=== EXTRACTED TEXT ===

The Time Machine by H.G. Wells (Rated: C)
Published Oct 1, 2002
Paperback, 118 pages
I've always wanted to read this book because I love time travel. But more importantly, because it was first published in 1895, The Time Machine is considered the first modern science fiction novel. Now, as most of my readers know, I am not a huge sci-fi reader. I think I've only reviewed one book in this genre. However, H.G. Wells was the first author who stated that time travel might be scientifically feasible. He said, “Using a machine, a feat of brilliant personal engineering, you or I, can travel into the future, or the past, at will.”
I have to admit, I did not love The Time Machine, but I was intrigued by it, even fascinated at what the author imagined in 1895 before our modern technology even existed! In the story, the Time Traveller (he is not given a name) travels to the year 802,701 where our earthly society has changed biologically and physically into two cultures, the Eloi and the Morlocks, and I saw the similarity to the class system in Wells' own time, Upstairs and Downstairs.
This change in society is horrific and later in the story, we are led to believe that if society were to continue in like manner, life on Earth would eventually end. There is very much the feeling of impending doom. It was weird. Much like Planet of the Apes was weird. Remember that movie?
Was Wells trying to relay a message? Most probably, as things were beginning to change at the turn of the twentieth century. But of course, as a Christian, I have a different hope for the future of our society and the Earth, and it is a beautiful one. So although I appreciated Wells' technological insight and his need to warn us of the errors of our ways through fiction, I read this book purely for my own curiosity. It did not depress me, but rather made me realize how much society is in need of a true hope for the future, now more than ever.
I will count this book toward the following challenges: Support Your Local Library Challenge, TwentyEleven Challenge
Disclosure: I borrowed this book from the library. I was not told how to rate or review this product.

=== MATERIAL PROVIDED ===

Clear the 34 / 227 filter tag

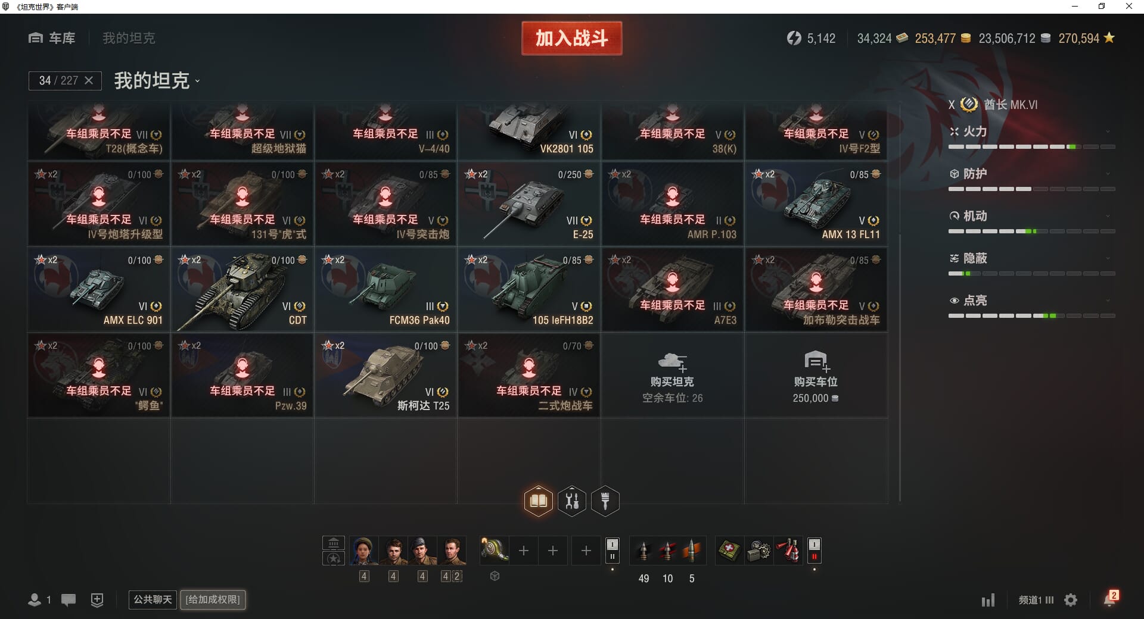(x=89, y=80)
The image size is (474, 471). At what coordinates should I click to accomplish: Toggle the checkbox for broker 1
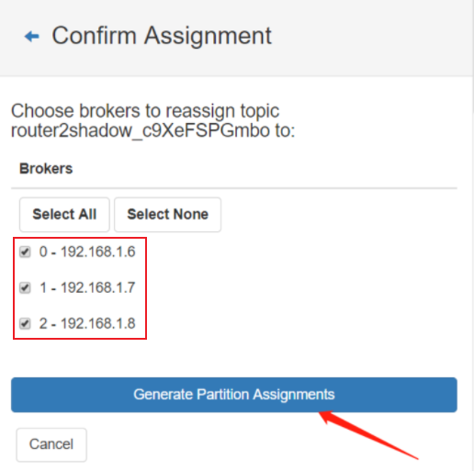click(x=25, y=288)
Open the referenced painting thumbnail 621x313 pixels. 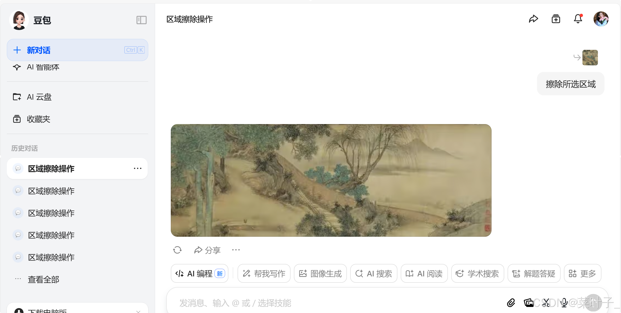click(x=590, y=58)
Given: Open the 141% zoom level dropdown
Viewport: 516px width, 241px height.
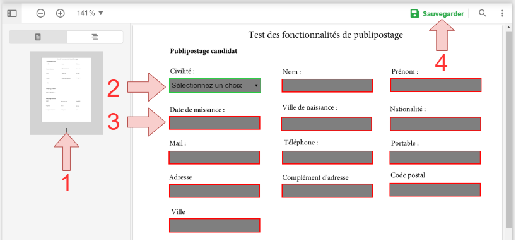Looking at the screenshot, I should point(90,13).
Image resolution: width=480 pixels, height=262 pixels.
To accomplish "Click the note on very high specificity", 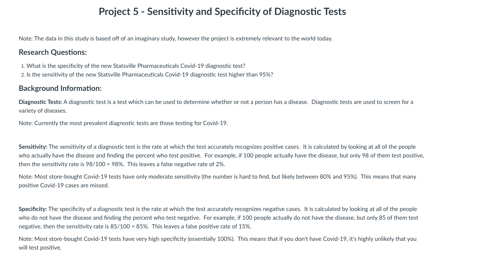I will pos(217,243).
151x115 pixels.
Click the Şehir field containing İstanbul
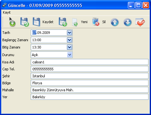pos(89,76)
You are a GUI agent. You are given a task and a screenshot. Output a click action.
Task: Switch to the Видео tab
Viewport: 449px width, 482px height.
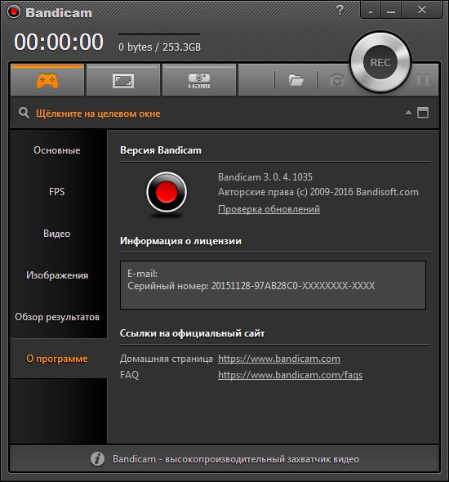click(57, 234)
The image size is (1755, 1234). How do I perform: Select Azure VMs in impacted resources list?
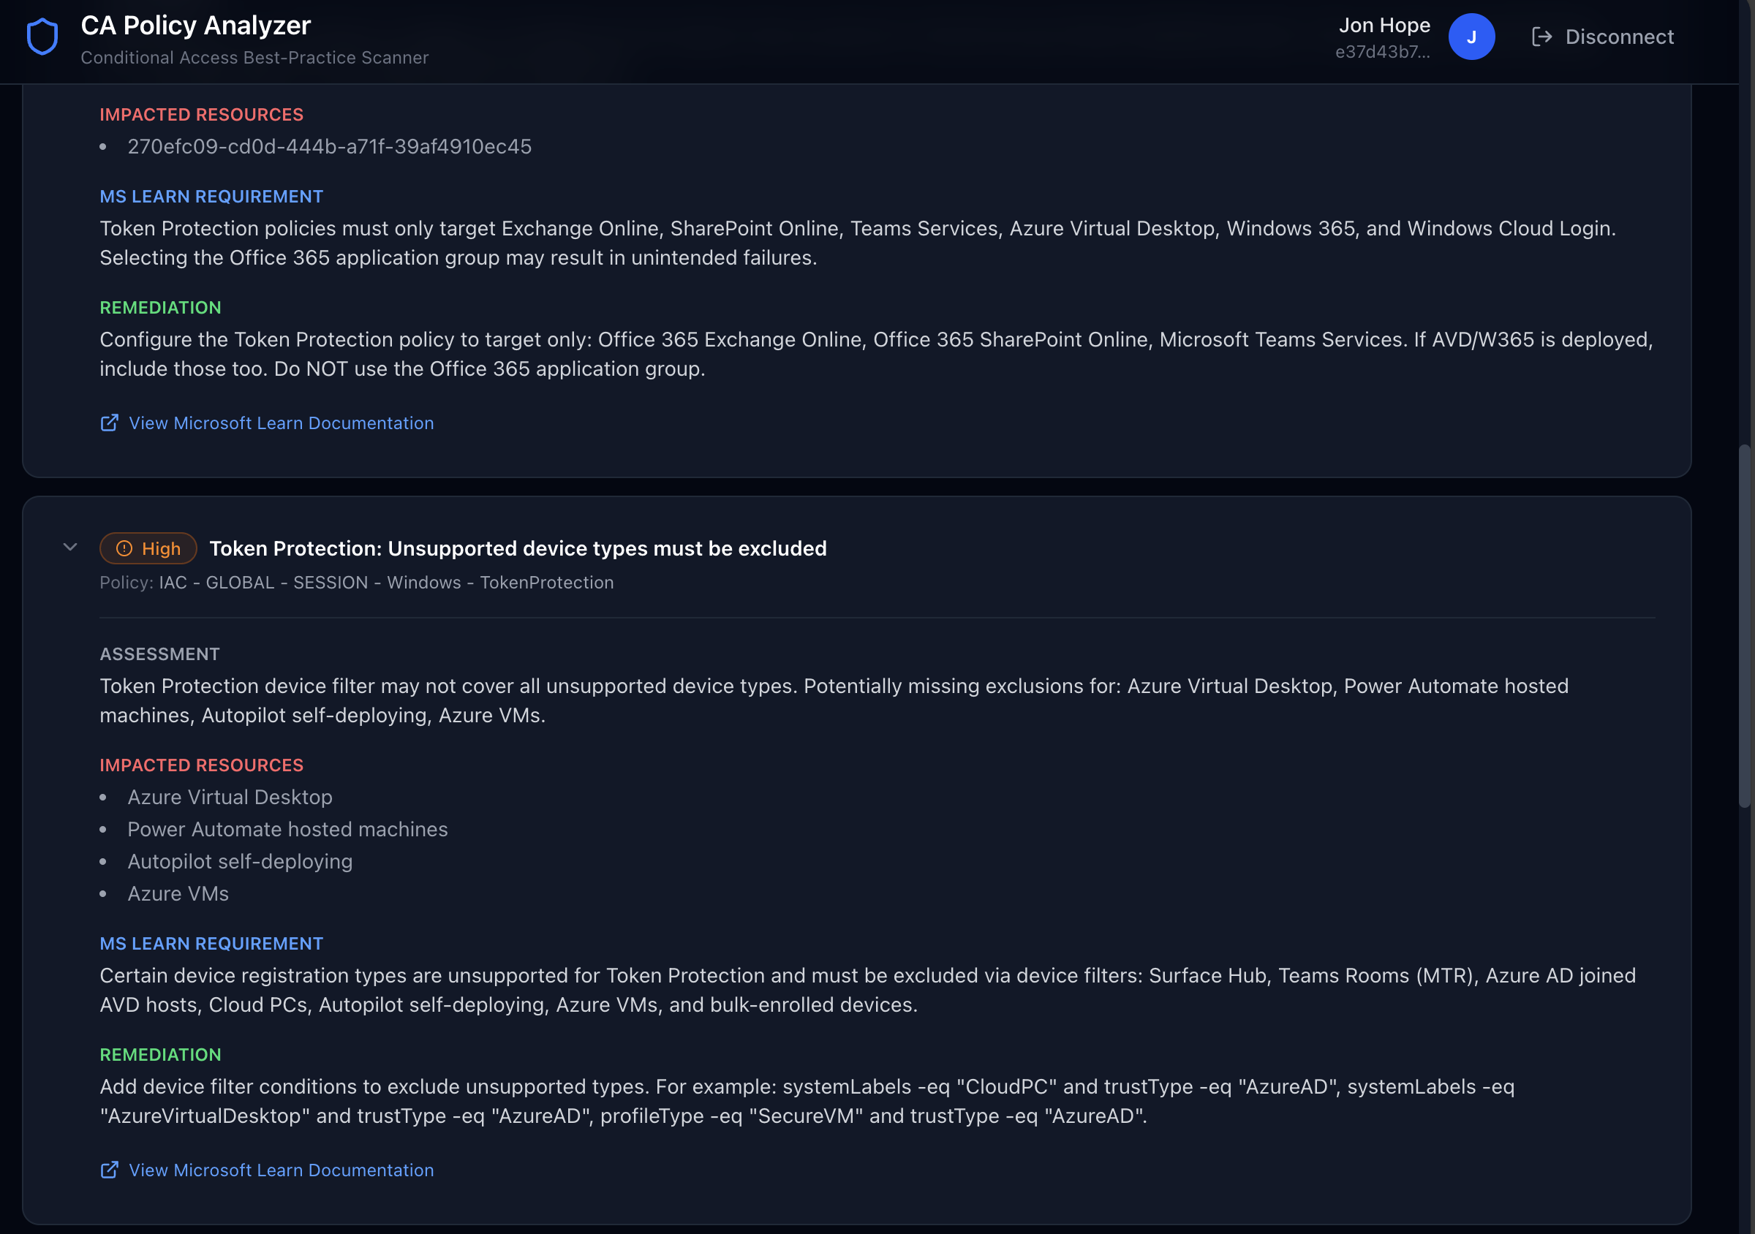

===

Please duplicate the part of the book review starting with "Was Wells trying" and going on through "more than ever.".

#### TASK ANSWER:
Was Wells trying to relay a message? Most probably, as things were beginning to change at the turn of the twentieth century. But of course, as a Christian, I have a different hope for the future of our society and the Earth, and it is a beautiful one. So although I appreciated Wells' technological insight and his need to warn us of the errors of our ways through fiction, I read this book purely for my own curiosity. It did not depress me, but rather made me realize how much society is in need of a true hope for the future, now more than ever.